Le Premier ministre burundais, Nestor Ntahontuye, a reçu en audience, le jeudi 7 mai 2026, dans le palais présidentiel Ntare Rushatsi, Amira Abdel Rahim Ali Mostapha, ambassadrice de la République arabe d’Egypte. Les deux personnalités ont échangé au sujet des questions d’intérêt commun relatives au renforcement de la coopération bilatérale entre les deux pays.
Moïse Nkurunziza, porte parole du Premier ministre a indiqué que ce visiteur était venu en visite de courtoisie et a indiqué que les deux personnalités ont échangé sur les questions liées au renforcement des relations bilatérales. «Comme vous le savez, le Burundi et la république arabe d’Egypte ont été unis de par la nature par rapport au fleuve Nil où vous savez que le Burundi est le pays en amont et l’Egypte est le pays en aval par rapport à ce fleuve», fait-il savoir.

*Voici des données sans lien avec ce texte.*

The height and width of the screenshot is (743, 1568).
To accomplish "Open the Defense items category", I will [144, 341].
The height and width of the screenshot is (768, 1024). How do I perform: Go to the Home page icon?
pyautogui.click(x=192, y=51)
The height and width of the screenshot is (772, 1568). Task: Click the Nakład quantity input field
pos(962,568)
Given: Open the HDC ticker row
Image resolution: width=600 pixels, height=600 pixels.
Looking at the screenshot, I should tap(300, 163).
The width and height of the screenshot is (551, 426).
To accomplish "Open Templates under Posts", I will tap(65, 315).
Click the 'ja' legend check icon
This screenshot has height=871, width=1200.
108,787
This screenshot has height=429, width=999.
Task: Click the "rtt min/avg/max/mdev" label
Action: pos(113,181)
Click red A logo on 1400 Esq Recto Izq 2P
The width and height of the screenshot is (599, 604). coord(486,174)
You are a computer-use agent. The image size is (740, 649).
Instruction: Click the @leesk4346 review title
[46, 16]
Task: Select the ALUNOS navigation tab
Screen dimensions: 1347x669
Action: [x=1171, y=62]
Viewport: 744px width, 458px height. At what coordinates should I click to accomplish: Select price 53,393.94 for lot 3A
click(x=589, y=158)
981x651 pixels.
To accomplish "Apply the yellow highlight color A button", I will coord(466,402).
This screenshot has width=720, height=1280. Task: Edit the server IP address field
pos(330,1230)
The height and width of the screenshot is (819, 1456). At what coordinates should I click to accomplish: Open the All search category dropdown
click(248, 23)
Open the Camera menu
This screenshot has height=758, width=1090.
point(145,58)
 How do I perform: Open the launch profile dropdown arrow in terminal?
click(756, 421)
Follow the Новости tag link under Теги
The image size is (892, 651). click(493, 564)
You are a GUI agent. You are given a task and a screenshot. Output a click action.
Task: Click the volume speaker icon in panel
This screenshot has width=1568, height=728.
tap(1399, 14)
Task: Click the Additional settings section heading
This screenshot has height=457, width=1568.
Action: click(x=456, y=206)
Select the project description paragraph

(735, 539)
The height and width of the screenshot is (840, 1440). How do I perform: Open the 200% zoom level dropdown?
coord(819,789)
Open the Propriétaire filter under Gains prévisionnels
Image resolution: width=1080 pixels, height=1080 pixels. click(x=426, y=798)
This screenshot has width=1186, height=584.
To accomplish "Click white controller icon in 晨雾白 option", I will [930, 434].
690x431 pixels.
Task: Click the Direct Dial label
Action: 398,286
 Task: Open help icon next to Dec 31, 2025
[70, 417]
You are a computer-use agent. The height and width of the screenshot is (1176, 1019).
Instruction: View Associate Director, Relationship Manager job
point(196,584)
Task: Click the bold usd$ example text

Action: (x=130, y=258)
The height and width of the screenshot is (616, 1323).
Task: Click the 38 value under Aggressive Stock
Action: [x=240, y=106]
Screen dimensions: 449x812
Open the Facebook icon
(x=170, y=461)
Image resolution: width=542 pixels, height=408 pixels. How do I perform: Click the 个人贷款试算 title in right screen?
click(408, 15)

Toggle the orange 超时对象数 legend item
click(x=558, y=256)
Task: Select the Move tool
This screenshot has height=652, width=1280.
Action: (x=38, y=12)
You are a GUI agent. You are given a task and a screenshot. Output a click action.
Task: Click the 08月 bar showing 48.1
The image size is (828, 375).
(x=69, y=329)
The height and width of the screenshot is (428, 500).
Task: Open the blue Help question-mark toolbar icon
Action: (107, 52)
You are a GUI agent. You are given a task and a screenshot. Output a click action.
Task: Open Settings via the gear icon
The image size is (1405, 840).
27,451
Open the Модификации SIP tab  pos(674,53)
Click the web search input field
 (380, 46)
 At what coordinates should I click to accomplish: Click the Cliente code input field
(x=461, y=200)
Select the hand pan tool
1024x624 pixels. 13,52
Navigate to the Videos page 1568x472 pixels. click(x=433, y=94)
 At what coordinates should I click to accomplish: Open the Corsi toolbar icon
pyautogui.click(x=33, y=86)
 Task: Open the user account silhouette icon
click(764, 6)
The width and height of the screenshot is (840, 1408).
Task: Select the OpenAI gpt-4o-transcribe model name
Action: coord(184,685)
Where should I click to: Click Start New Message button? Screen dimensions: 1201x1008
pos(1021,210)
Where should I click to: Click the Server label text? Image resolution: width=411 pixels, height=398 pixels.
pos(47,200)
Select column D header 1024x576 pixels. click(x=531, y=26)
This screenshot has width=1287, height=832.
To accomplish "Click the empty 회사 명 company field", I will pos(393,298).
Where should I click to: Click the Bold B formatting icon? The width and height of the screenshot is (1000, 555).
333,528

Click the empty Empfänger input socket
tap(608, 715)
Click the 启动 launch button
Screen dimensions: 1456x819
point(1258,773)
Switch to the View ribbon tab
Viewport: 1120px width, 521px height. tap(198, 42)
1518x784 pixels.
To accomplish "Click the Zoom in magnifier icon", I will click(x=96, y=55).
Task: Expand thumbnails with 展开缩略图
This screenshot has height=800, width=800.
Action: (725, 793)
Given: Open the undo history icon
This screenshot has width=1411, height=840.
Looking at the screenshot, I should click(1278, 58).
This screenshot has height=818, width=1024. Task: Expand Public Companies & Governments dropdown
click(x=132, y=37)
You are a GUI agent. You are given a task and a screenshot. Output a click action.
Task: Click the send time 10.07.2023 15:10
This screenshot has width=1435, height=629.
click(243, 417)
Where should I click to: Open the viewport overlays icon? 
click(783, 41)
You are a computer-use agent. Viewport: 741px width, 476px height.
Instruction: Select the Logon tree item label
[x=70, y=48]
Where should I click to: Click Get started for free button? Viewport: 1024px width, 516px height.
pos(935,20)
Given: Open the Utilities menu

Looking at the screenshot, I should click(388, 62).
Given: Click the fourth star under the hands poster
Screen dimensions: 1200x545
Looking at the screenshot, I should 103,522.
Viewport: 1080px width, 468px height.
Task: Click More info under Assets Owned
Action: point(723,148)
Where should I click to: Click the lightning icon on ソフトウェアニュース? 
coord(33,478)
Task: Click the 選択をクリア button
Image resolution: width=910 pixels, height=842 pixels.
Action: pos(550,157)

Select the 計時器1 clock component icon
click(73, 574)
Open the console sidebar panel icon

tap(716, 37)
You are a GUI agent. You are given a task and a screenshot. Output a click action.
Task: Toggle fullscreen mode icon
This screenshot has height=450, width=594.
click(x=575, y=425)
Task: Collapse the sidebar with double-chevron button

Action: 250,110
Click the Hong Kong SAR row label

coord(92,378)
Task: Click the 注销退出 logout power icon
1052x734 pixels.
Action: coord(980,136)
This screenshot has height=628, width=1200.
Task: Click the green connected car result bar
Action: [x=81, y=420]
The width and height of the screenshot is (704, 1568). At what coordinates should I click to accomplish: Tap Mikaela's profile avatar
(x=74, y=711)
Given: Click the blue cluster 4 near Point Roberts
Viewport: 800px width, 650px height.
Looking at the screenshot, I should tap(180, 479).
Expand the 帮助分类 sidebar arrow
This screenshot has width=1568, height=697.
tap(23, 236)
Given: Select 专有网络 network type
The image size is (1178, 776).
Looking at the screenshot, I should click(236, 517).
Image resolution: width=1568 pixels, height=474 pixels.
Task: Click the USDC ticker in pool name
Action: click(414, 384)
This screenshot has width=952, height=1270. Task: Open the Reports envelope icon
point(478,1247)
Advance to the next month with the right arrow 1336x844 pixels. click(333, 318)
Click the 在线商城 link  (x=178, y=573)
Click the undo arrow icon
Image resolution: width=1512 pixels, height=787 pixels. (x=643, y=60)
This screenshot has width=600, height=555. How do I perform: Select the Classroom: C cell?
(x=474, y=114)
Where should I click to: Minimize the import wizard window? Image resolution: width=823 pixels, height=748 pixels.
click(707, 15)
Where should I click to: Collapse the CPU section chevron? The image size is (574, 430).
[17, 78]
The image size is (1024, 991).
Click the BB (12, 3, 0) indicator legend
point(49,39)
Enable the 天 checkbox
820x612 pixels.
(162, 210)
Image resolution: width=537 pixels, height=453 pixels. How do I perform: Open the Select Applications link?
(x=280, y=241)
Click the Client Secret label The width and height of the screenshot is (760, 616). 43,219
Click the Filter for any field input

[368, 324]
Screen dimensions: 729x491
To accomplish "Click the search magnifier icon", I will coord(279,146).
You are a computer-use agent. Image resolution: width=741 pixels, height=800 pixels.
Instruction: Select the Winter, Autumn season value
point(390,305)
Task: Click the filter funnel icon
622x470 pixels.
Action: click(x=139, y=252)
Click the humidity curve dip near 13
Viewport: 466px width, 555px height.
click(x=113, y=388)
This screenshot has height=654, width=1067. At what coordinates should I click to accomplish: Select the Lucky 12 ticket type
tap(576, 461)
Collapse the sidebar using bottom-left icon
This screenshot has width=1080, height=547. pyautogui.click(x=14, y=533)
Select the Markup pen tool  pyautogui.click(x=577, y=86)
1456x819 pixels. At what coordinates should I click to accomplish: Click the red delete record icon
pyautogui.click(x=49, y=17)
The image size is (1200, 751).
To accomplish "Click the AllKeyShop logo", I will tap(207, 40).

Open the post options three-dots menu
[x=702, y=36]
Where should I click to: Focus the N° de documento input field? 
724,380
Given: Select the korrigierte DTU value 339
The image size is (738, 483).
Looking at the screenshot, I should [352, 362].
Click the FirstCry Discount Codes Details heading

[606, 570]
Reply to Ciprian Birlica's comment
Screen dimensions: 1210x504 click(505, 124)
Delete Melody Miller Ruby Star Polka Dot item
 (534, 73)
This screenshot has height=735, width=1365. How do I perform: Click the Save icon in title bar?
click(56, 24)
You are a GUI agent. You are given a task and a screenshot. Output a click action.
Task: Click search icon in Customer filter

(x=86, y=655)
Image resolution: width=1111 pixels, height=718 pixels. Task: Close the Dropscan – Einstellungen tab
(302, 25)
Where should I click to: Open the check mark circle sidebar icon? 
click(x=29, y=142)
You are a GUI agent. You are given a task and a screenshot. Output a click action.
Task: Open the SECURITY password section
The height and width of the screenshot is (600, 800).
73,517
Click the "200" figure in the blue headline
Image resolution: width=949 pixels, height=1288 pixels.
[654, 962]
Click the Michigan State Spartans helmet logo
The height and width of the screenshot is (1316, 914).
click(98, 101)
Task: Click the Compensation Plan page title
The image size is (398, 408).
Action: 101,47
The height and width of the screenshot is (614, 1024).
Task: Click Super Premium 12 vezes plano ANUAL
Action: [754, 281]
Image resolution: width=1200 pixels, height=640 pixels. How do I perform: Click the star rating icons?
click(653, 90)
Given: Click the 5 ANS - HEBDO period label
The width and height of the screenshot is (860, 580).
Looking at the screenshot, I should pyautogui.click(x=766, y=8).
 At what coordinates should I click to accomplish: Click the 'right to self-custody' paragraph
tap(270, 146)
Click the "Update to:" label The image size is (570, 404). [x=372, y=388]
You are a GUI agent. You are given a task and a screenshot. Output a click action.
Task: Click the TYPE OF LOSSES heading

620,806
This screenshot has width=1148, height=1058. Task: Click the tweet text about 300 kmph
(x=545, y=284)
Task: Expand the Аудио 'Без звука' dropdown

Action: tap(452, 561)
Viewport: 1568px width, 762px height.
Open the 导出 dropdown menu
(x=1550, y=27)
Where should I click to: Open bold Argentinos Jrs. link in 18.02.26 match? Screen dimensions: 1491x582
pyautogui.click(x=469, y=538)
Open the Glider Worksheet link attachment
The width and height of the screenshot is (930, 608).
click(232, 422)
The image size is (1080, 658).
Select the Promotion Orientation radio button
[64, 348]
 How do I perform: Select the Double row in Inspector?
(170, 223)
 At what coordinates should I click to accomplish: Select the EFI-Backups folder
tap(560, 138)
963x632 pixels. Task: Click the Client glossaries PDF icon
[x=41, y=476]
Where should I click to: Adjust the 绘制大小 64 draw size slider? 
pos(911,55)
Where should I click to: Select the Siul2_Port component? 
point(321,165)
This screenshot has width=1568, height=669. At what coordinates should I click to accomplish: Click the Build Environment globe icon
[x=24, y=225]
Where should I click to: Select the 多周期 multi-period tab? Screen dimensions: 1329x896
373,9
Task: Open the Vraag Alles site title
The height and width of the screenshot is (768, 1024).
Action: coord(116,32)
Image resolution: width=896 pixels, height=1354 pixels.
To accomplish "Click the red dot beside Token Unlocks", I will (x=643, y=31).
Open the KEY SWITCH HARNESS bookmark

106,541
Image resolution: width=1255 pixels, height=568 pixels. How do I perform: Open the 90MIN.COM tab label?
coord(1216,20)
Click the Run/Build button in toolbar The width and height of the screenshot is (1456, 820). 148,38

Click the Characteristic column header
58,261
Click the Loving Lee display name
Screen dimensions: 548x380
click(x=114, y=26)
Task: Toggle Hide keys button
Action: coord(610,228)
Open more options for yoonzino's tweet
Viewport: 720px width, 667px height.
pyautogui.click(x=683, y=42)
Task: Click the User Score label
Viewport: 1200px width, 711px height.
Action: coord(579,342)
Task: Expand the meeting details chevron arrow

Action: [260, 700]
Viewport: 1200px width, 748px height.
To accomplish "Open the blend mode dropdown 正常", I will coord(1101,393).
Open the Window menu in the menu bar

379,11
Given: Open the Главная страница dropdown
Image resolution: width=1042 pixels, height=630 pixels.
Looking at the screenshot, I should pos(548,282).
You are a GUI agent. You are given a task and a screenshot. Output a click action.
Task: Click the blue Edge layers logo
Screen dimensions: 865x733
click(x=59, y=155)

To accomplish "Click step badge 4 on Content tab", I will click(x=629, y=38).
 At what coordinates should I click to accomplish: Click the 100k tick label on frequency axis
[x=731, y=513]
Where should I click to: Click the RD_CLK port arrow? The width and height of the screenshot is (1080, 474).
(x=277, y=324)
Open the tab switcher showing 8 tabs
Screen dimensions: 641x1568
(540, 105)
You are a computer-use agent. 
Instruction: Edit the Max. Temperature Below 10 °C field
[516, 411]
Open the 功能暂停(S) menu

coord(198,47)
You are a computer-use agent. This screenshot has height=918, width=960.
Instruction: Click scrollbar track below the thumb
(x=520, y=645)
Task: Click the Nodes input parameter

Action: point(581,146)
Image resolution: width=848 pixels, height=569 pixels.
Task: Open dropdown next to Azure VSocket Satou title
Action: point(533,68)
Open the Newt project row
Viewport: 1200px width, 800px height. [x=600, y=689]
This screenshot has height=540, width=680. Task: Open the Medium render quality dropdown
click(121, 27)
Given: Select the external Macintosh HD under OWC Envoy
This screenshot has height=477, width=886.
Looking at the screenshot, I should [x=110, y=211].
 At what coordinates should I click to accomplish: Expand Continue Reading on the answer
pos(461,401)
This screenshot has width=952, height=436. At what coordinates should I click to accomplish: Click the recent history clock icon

M. Nkurunziza a signalé que l’ambassadrice Mostapha était venue s’entretenir avec le Premier ministre en tant que chef de l’exécutif au Burundi pour échanger sur les coopérations bilatérales, et aussi, échanger avec les autorités burundaises au moment où le Burundi est à la présidence de l’Union africaine, mais aussi que c’est le Burundi qui prend l’origine de l’Initiative du bassin du Nil. « Au-delà de la coopération bilatérale, l’Egypte souhaite renforcer les échanges avec les autorités burundaises sur les questions qui peuvent surgir, notamment au sein de l’Union africaine et de l’Initiative du bassin du Nil », a-t-il ajouté.
L’Egypte réaffirme son soutien au Burundi dans sa Vision 2040-2060
M. Nkurunziza a rappelé que le Burundi bénéficie d’un appui multiforme de l’Egypte, notamment dans les secteurs de l’éducation, de la santé ainsi que du renforcement des capacités des fonctionnaires en activité. «Mme l’ambassadrice a réitéré l’engagement de la République arabe d’Egypte à soutenir le Burundi vers sa Vision, pays émergé en 2040 et pays développé en 2060», a indiqué M. Nkurunziza. Il précise que Mme Mostapha a dit que son pays a pris bonne note de cette vision, mais aussi de son emprunt national de développement qui est aligné à cette vision et que la République arabe d’Egypte est prête à appuyer le Burundi dans ses secteurs clés et porteur de croissance.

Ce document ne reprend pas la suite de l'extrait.